Die übrigen Schiffe, die in derselben Not gewesen waren, retteten sich auch aus der Strömung, durch das Beispiel des Führerschiffes ermutigt, die Flotte war gerettet. Hinter den Schiffen verschwand Jütlands niedrige, knochenfarbige Sandküste unter schäumenden Brandungslinien, und vor ihnen im Westen lag der offene Horizont zwischen Himmel und Meer, wo es von fernen, öden Wogen wimmelte.

Als jede Gefahr überstanden war, verließ König Haastein das Steuerruder, sah sich um und fand einen Strohhalm, den er mit einem fast unmerklichen Augenblinzeln zwischen seine Eckzähne schob. Keiner außer ihm selbst wußte, daß er sein Bestes noch lange nicht gegeben hatte.

Vor Abend waren sie auf offener See, nichts anderes als Himmel und Meer, wenn man sich rund um sich selbst drehte; für die, die immer nur so weit draußen gewesen waren, daß sie doch noch Land sehen konnten, war dies ein Anblick, der stumm machte.

Die Sonne sank in das ernste Meer, die Dunkelheit brach herein, und sie durften nicht nach Hause, keine ruhige Nacht auf der festen Erde, hier, auf diesem hackenden Schiff mußten sie jetzt ihr Leben fristen.

Die Abendröte schwand vom Himmel, die Nacht schloß sich vor ihnen. Jetzt aber wurden die Sterne entzündet. Rechter Hand neigte sich der Große Bär, zart gebaut und mit großen Abständen zwischen seinen Sternen, mit ihm waren alle von Kind auf vertraut, er war das erste bekannte Bild am Himmel über der heimatlichen Hütte. Er würde sie auch übers Meer begleiten.

Einer nach dem anderen von den alten Erfahrenen, die die Fahrt über die Nordsee schon früher mitgemacht hatten, duckte sich zwischen den Ruderbänken, ohne ein Wort, zog ein Kleidungsstück über den Kopf und ließ später nichts mehr von sich hören, während die lange Nacht sich aufs Schiff senkte.

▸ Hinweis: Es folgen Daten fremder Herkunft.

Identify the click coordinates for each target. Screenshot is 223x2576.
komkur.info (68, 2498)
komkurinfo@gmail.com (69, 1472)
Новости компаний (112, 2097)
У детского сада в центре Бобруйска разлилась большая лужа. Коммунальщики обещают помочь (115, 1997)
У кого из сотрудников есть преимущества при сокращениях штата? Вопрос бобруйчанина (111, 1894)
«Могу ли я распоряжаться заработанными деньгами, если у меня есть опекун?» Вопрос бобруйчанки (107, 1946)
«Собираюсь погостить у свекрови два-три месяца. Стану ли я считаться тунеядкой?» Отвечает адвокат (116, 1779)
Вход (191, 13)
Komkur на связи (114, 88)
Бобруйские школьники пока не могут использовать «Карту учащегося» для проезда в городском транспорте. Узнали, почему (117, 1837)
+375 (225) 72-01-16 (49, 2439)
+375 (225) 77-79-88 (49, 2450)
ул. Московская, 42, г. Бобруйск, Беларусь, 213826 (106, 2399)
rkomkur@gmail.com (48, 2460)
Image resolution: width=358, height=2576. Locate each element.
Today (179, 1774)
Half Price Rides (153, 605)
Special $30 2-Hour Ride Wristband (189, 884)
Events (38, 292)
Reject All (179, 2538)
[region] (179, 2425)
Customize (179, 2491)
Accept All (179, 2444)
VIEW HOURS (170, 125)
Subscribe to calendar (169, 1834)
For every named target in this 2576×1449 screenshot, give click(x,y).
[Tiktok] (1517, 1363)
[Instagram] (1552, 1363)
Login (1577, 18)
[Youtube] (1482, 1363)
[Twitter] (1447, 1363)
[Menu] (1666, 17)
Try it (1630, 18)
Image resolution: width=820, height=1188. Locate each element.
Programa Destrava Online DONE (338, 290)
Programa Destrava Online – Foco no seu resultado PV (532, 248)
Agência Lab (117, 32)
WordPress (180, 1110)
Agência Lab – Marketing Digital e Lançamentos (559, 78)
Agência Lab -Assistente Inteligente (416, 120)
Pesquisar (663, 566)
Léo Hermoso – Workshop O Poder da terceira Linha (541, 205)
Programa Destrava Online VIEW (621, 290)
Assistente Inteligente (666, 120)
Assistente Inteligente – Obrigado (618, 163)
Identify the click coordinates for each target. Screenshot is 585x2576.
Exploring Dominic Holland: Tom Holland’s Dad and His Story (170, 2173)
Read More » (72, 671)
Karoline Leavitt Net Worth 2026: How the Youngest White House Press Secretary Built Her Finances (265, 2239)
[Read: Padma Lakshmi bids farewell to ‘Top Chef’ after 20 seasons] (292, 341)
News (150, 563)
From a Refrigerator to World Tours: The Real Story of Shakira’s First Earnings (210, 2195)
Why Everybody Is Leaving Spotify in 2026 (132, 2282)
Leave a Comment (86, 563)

Himmelragend, kaum sichtbar gegen den Hintergrund der Sterne, stand vorn eine unbewegliche Gestalt, der Ausguckmann.

Das Meer atmete mit langgezogenem Rauschen, sonst nichts als das laute, einförmige Rütteln der Riemen in den Gabeln, das bis auf den Boden des Schiffes widerhallte.